Balloon packages come with labels.
WARNING! Children under eight years old can choke or suffocate on uninflected or broken balloons. Adult supervision required. Keep uninflated balloons from children. Discard broken balloons at once. Made of natural rubber late, which may cause allergies.
Doctors, especially pediatricians, cringe at the sight of very young children with balloons because of the danger of choking. Many of us in the balloon and entertainment business discourage people from giving balloons to children under the age of 3. Please consider this when you’re planning your party.
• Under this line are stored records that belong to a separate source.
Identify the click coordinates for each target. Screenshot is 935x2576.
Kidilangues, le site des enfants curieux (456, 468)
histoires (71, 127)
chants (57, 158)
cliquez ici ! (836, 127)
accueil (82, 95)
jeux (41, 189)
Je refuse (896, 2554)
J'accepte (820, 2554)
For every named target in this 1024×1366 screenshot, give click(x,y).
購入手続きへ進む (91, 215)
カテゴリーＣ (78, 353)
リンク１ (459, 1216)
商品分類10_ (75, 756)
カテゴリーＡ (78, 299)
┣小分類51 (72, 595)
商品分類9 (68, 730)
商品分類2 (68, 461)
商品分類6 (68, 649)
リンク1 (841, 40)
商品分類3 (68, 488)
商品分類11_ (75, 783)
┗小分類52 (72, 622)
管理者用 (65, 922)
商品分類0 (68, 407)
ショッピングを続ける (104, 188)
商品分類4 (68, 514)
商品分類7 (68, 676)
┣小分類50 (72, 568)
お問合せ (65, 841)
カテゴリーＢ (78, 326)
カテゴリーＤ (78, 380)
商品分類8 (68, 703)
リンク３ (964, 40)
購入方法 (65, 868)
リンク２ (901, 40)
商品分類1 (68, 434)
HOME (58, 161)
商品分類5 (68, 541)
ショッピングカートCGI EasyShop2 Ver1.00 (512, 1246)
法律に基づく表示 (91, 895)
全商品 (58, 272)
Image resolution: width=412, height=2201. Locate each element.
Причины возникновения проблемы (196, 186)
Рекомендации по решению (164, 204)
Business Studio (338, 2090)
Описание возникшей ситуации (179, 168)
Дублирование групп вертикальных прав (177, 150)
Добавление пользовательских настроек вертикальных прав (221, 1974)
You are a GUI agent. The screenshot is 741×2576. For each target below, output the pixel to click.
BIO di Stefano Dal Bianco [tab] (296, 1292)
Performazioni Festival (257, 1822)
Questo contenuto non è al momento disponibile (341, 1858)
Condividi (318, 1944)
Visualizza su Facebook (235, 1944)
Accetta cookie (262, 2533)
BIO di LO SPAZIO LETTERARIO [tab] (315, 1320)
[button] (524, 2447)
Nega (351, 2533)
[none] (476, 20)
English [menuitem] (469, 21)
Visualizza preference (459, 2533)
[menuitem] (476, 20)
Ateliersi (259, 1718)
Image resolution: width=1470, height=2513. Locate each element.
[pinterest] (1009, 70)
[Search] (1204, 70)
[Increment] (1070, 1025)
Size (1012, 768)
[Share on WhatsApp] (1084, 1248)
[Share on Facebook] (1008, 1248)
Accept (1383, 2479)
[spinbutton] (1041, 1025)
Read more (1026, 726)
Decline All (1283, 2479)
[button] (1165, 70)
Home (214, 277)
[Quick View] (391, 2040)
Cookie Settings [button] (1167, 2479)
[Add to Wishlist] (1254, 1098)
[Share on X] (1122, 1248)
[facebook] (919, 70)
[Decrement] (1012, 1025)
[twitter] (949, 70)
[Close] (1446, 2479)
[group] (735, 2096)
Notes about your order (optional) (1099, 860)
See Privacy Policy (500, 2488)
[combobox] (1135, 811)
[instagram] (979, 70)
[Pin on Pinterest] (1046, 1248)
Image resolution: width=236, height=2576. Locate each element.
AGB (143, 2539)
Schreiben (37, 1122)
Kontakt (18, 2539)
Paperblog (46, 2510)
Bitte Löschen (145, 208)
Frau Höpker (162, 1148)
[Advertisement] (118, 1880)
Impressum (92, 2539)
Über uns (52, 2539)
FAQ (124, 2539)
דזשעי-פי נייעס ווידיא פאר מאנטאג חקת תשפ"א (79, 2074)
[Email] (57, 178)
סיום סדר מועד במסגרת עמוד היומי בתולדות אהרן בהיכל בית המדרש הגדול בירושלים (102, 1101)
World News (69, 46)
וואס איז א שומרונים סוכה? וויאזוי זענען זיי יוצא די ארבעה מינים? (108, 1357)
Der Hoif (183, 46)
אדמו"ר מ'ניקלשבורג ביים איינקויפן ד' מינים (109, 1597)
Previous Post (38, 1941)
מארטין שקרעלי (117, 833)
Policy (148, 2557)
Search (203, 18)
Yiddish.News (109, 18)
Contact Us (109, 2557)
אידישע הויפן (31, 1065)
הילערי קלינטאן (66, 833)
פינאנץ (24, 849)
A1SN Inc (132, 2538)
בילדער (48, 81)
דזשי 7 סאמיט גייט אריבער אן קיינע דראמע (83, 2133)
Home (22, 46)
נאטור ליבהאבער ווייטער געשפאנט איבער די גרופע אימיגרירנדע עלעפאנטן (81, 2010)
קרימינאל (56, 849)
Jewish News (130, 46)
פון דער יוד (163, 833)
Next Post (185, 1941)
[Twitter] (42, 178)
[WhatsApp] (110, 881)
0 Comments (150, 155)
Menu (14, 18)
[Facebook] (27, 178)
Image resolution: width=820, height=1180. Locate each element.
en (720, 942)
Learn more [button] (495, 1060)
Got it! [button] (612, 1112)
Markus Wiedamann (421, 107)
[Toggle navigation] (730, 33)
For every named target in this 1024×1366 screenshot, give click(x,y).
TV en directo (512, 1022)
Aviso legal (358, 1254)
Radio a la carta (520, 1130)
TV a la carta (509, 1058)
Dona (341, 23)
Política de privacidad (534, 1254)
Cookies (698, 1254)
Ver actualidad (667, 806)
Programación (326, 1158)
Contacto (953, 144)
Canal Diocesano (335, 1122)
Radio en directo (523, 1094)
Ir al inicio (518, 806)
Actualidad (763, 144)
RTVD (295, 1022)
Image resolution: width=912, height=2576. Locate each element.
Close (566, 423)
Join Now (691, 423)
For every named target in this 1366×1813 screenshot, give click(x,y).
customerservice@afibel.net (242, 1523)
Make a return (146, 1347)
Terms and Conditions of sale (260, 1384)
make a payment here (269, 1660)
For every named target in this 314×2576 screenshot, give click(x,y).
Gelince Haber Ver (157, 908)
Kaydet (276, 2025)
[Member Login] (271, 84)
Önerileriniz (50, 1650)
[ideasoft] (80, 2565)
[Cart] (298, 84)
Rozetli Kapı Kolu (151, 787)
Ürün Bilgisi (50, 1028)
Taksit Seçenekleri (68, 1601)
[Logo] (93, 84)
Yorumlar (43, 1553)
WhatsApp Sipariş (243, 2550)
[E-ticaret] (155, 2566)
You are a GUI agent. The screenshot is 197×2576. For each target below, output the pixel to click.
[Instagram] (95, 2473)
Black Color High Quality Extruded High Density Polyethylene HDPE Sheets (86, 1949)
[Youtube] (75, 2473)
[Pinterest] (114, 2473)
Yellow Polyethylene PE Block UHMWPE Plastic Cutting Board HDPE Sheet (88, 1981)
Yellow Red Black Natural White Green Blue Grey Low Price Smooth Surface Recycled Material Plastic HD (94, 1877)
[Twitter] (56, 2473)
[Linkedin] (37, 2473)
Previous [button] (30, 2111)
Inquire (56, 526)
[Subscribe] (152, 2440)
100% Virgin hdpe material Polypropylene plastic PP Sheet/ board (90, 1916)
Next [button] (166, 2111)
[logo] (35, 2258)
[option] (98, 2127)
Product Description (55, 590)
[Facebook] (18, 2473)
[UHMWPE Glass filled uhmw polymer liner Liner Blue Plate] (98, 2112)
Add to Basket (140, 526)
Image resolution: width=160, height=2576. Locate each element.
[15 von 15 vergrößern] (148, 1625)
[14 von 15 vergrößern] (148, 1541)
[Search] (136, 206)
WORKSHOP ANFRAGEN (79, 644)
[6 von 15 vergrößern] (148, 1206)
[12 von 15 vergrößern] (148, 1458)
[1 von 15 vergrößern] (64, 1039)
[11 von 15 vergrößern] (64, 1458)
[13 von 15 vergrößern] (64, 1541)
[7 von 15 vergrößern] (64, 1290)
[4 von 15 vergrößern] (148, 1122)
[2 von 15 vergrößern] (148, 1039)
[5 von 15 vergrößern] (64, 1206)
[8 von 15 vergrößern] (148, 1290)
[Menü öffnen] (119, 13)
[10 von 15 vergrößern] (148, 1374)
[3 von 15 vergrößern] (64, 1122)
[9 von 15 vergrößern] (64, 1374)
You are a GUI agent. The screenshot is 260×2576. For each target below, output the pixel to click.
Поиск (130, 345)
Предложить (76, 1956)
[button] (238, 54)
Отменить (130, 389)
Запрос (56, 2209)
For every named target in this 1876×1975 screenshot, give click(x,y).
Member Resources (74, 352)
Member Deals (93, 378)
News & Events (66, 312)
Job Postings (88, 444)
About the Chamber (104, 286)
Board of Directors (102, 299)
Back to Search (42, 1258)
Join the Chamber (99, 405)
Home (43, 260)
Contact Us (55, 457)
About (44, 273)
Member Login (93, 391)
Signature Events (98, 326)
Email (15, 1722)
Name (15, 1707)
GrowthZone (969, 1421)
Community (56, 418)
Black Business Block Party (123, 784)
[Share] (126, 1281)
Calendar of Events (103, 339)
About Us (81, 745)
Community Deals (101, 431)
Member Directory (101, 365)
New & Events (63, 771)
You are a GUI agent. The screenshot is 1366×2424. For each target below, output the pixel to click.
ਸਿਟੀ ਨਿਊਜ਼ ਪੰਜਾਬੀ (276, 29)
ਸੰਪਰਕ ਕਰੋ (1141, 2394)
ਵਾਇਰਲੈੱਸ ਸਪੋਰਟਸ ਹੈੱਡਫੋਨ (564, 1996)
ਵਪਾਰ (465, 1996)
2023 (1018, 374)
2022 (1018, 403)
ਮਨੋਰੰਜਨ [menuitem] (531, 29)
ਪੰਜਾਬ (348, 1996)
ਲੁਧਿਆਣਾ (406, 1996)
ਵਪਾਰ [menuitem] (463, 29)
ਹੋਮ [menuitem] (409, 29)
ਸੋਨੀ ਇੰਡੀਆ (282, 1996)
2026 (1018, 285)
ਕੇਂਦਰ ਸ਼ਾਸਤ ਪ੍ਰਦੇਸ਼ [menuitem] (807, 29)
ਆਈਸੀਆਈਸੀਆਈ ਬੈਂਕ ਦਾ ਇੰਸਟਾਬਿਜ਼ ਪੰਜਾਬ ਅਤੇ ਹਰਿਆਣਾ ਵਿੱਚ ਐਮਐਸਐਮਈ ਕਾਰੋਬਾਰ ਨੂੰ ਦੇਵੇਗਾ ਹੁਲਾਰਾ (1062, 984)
If all the kids will be 3 or older, it’s pretty safe to have a balloon artist. With guests that young, however, people often bring infant and toddler siblings. It’s important for you to have someone assigned to watch for broken balloons, pick up the fragments, and dispose of them safely. You might want to have a designated place, up high, to keep the balloons until your guests are ready to take them home. This will help them last a little longer and will prevent cute little toddlers who are mesmerized by the color and motion of balloons from grabbing them and creating havoc.
I can’t tell you how many times I’ve handed a balloon to a parent who insisted that their child was fine, no longer puts things in his mouth, “she loves balloons. We give them to her all the time.” As I give the balloon to the parent I remind that parent they must watch it like a hawk, make sure it stays out of the child’s mouth, remind them of the choking danger associated with balloons. What happens next? The parent gives the child the balloon and the child immediately puts the balloon in his mouth. Since it wouldn’t be appropriate for me to scream at the parent, grab the balloon, or say, “Told ya,” I usually simply point out that the balloon is where it shouldn’t be.
I love kids. I want them to have clean, safe fun. I keep a small container right next to my work station so I can put broken balloons and discard scraps out of reach of little hands and mouths. I’ve been creating balloon art since 1976 and have had a chance to see many kids grow up. Why, once a mother who had hired me to entertain at her 5 year old’s party called me again when her son turned 21 and had me back as a throwback birthday surprise for him. I want to see your kids grow up, too. Please keep balloon safety in mind when you invite me to your party. Let’s all have a good time.